Misdiagnosis is common. The hallucinations may lead to a psychiatric diagnosis. The movement symptoms may prompt a Parkinson’s diagnosis. The memory problems may be labeled Alzheimer’s. Getting the diagnosis right matters enormously, because certain common medications can be dangerous for people with LBD.
Medication Risks
The most critical safety issue in LBD involves antipsychotic medications, the drugs most commonly prescribed for hallucinations and agitation in other forms of dementia. About half of people with LBD who are given older antipsychotics experience a severe sensitivity reaction that can include sudden worsening of confusion, dramatically increased stiffness, extreme drowsiness, and a rare but potentially fatal condition involving fever, rigid muscles, and organ damage. This reaction comes with a threefold increase in mortality, and it is not dose-related, meaning even a small amount can trigger it.
Newer antipsychotics were initially thought to be safer, but severe reactions have been reported with those as well.
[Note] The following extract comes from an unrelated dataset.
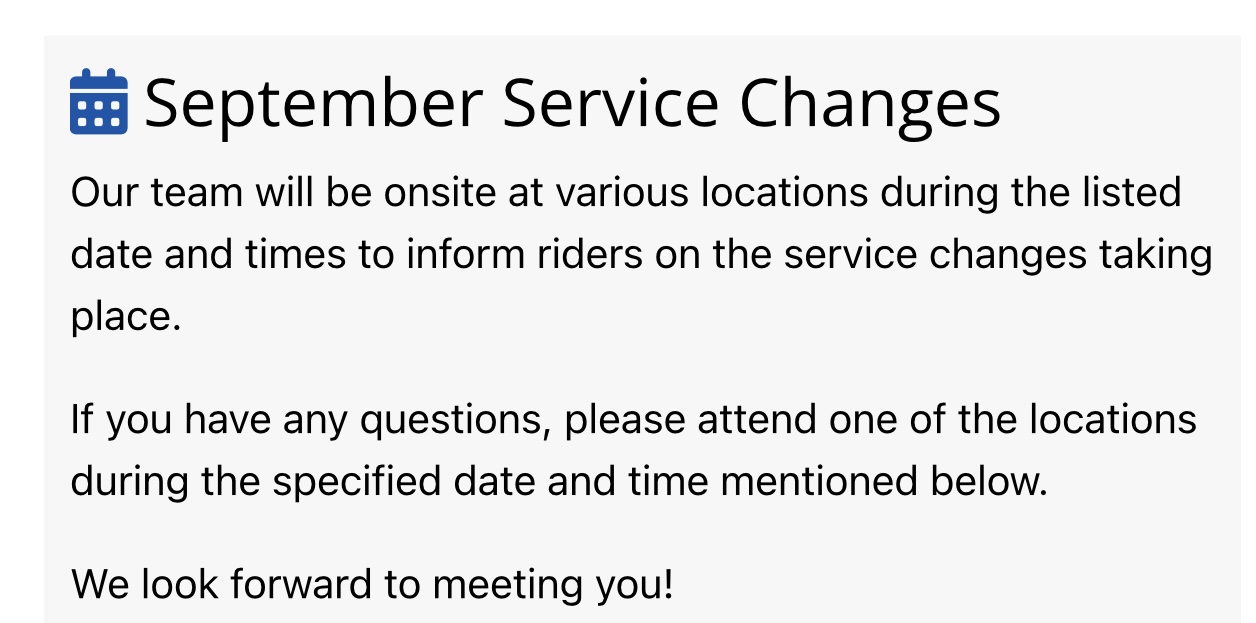
Task: Click the words "mentioned below."
Action: (x=883, y=482)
The FDA has placed a boxed warning on all antipsychotics regarding increased risk of death in elderly patients with dementia. For people with LBD specifically, older antipsychotics should never be used, and newer ones should only be considered with extreme caution when the benefits clearly outweigh the risks. This is why an accurate diagnosis is so important. A person misdiagnosed with Alzheimer’s or a psychiatric condition could easily be prescribed one of these drugs.
Treatments That Can Help
While there is no cure for LBD, medications originally developed for Alzheimer’s disease, called cholinesterase inhibitors, often provide more noticeable benefit in LBD than they do in Alzheimer’s. These drugs work by boosting levels of a chemical messenger involved in attention and memory. In people with LBD, they can reduce hallucinations, improve alertness, and smooth out some of the cognitive fluctuations. Common side effects include stomach upset, muscle cramps, and more frequent urination.
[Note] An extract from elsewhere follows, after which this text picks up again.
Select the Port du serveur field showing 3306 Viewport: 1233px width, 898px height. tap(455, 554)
Certain over-the-counter medications also pose risks. Sleep aids and allergy medicines containing diphenhydramine (found in products like Advil PM and Aleve PM) can worsen confusion and should be avoided. The same applies to some medications used for bladder urgency, which can have strong effects on the brain in people with LBD.
What Daily Life Looks Like
LBD affects nearly every system in the body, which means caregiving is unusually complex. On a given day, a person might function well enough to hold a conversation and then, hours later, be too confused to recognize family members. Falls are common because of the combination of stiff muscles, low blood pressure on standing, and impaired attention. As the disease progresses, swallowing becomes difficult, which increases the risk of pneumonia from food or liquid entering the lungs. Depression is also common and can be severe.
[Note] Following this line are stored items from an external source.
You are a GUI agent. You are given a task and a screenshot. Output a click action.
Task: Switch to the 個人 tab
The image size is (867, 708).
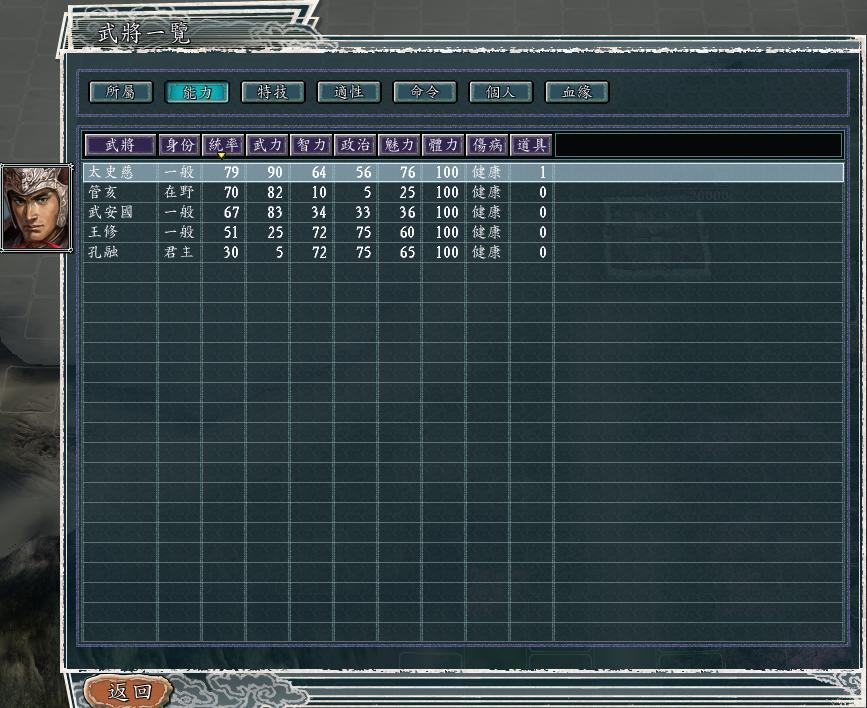(x=500, y=92)
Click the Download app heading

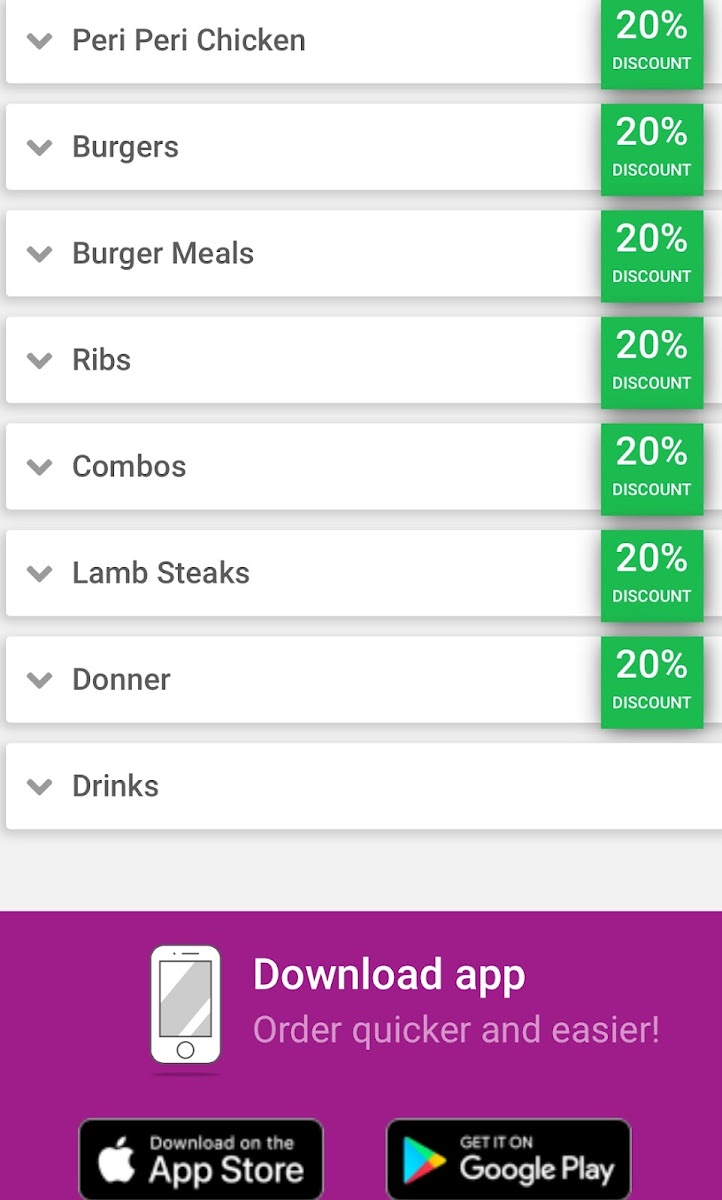[x=389, y=975]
For families, understanding the fluctuating nature of the disease is one of the most important things. A bad day does not necessarily mean a sudden decline, and a good day does not mean recovery. Planning around the person’s typical patterns of alertness, keeping the home environment safe from fall hazards, managing blood pressure changes with slow position changes, and maintaining consistent routines all make a meaningful difference in quality of life for both the person with LBD and those caring for them.